** What you should do **
Change "Viewport" to "Window" in the rows starting with the line that contains "will tap(47, 40)." and going on through the line that contains "pos(138,78)", and give those lines again with nothing else altered.

Some records
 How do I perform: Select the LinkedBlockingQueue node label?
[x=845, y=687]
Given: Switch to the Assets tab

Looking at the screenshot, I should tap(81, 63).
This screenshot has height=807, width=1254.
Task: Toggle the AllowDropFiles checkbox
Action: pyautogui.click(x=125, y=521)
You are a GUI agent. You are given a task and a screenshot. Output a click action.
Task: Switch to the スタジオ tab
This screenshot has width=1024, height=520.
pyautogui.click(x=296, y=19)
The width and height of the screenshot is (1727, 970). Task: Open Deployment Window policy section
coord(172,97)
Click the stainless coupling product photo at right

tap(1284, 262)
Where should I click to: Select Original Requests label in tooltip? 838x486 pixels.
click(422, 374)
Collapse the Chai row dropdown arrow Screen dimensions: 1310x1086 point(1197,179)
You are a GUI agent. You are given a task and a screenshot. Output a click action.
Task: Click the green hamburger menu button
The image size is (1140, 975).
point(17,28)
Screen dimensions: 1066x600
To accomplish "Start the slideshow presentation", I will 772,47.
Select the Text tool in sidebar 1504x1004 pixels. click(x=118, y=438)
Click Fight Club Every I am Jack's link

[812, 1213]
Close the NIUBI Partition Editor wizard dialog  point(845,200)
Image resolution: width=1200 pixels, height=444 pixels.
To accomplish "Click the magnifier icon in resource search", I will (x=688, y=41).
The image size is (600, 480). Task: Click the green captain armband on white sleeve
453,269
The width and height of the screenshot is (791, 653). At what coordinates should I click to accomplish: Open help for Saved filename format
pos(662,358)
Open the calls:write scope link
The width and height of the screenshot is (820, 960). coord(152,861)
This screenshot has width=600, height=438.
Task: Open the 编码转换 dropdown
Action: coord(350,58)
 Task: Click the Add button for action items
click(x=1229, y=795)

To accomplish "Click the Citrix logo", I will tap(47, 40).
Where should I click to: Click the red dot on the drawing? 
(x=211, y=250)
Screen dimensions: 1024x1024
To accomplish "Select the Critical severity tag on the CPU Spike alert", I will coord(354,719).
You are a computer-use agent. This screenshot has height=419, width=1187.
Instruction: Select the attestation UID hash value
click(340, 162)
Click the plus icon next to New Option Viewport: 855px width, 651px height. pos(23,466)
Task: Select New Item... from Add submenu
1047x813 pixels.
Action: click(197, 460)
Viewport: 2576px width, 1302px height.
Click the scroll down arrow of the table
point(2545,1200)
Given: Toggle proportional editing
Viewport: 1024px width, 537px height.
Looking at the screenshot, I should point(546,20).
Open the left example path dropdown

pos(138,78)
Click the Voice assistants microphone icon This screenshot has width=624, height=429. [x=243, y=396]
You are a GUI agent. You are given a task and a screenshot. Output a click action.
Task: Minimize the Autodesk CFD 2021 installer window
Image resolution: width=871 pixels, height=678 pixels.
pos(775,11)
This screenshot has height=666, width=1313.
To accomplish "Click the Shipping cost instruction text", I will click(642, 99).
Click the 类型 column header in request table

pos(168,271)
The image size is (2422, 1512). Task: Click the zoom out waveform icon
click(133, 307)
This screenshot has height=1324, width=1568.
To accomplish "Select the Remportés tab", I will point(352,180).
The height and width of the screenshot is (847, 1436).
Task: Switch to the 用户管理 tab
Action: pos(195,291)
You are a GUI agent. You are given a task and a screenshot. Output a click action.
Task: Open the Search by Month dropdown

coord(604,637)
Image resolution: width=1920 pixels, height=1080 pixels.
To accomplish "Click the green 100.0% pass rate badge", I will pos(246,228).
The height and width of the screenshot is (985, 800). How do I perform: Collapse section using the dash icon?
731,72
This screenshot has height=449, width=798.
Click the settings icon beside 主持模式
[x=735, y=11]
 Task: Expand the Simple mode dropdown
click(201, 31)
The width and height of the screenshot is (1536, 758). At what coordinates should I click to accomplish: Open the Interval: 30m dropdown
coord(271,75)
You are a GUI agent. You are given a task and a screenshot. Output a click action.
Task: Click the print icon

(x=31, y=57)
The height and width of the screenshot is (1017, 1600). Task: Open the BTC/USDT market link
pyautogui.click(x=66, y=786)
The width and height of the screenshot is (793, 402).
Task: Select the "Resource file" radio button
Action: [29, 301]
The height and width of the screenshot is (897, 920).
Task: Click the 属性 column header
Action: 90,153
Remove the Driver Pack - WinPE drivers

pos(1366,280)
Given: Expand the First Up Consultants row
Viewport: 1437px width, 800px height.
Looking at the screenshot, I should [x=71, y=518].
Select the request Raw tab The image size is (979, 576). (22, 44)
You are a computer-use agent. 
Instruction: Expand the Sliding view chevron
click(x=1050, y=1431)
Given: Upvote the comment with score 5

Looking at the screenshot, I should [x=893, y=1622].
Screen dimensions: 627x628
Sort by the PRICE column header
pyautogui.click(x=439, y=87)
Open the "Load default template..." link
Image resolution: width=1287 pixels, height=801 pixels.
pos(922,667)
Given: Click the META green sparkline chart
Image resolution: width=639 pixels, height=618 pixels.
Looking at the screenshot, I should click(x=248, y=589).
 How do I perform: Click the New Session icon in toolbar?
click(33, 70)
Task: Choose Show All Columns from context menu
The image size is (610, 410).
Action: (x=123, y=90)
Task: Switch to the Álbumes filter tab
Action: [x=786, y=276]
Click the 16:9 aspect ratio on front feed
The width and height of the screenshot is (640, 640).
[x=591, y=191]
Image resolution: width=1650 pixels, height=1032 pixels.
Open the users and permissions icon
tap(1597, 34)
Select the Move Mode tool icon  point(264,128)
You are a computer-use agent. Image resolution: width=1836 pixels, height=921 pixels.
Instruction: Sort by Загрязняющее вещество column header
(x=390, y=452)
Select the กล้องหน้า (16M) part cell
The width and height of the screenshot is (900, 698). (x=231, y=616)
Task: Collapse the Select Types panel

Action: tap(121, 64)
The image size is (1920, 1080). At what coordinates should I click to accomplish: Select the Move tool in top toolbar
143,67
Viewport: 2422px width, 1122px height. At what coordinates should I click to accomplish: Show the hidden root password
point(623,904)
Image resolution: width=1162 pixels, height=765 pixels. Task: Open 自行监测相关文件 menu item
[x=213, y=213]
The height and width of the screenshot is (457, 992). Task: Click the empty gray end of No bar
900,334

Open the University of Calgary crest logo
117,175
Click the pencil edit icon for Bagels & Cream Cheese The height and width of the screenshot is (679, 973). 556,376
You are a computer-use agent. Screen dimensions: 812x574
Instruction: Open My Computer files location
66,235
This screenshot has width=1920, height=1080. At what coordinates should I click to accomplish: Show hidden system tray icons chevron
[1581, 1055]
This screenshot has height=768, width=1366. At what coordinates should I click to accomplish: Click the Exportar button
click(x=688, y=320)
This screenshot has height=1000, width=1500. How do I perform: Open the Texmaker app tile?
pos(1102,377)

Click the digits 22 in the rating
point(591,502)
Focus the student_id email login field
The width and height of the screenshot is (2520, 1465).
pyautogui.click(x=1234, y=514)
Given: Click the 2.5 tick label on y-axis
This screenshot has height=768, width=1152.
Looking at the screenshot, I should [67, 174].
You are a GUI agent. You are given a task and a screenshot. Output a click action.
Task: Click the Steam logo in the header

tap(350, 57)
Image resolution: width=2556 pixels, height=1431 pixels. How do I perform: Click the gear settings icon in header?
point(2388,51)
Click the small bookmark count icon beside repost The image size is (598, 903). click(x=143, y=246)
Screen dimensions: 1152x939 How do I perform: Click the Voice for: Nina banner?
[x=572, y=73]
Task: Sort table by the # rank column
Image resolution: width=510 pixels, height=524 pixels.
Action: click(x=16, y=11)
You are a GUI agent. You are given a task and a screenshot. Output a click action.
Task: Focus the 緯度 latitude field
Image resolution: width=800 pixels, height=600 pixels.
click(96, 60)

** The answer **
To accomplish "Click the Citrix logo", I will tap(47, 40).
Where should I click to: Click the red dot on the drawing? 
(x=211, y=250)
Screen dimensions: 1024x1024
To accomplish "Select the Critical severity tag on the CPU Spike alert", I will coord(354,719).
You are a computer-use agent. This screenshot has height=419, width=1187.
Instruction: Select the attestation UID hash value
click(340, 162)
Click the plus icon next to New Option Window: 855px width, 651px height. pos(23,466)
Task: Select New Item... from Add submenu
1047x813 pixels.
Action: click(197, 460)
Window: 2576px width, 1302px height.
Click the scroll down arrow of the table
point(2545,1200)
Given: Toggle proportional editing
Window: 1024px width, 537px height.
Looking at the screenshot, I should point(546,20).
Open the left example path dropdown

pos(138,78)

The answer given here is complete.